# WHAT IS BEING ASKED:
Omit each picture as you copy the entries exactly.

# PROVIDED INFORMATION:
=-=-=-=-=
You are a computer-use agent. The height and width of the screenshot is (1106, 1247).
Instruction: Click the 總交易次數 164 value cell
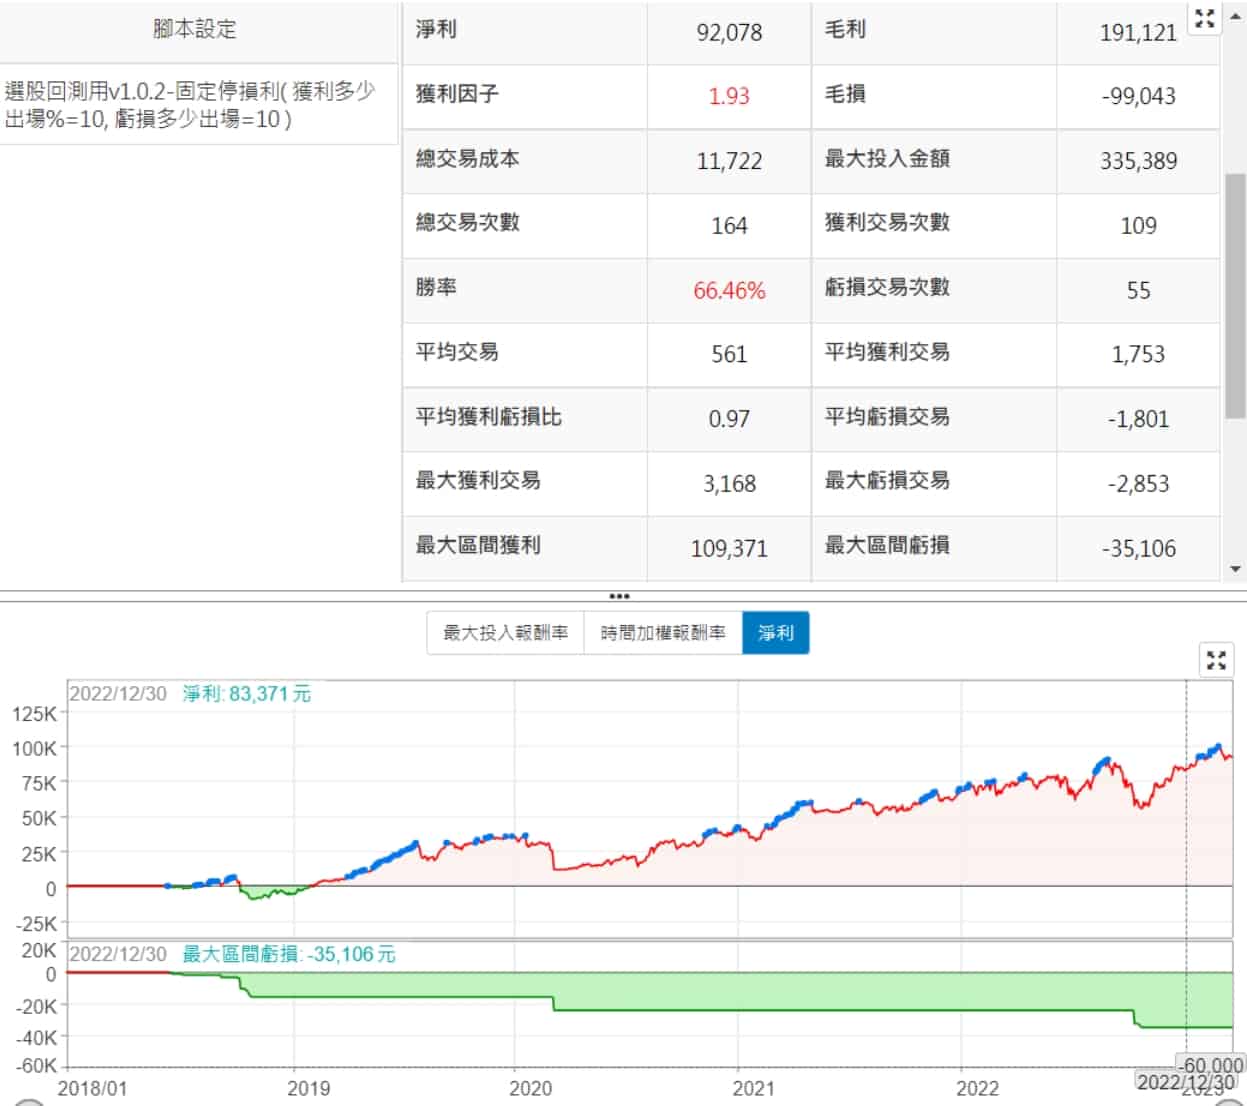729,226
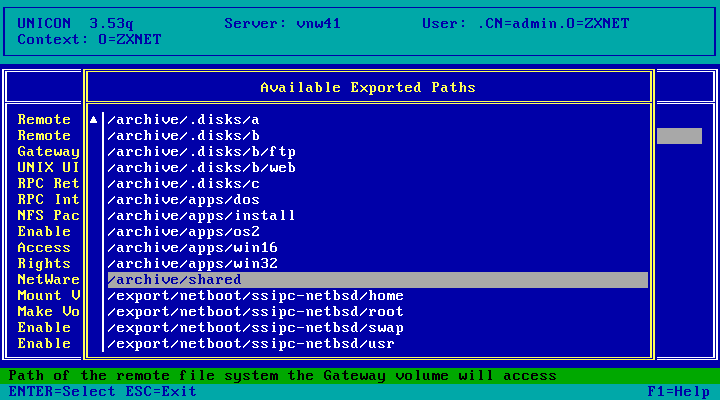
Task: Choose the /archive/apps/win32 path
Action: click(x=377, y=264)
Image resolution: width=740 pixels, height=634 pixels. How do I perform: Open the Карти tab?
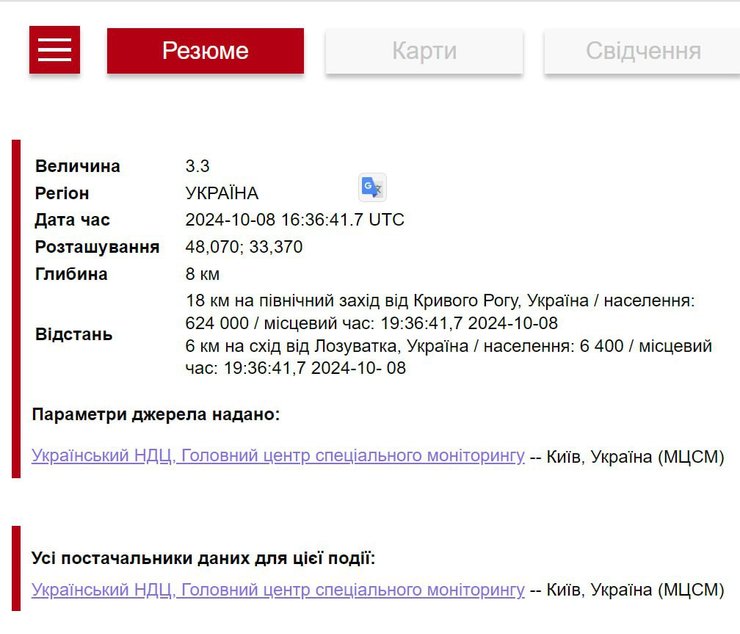point(424,51)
=-=-=-=-=
# COMPLETED TASK:
You are a computer-use agent. The height and width of the screenshot is (1106, 1247).
Instruction: Click the 總交易次數 164 value cell
729,226
Task: Choose the /archive/apps/win32 path
Action: click(x=377, y=264)
Image resolution: width=740 pixels, height=634 pixels. How do I perform: Open the Карти tab?
point(424,51)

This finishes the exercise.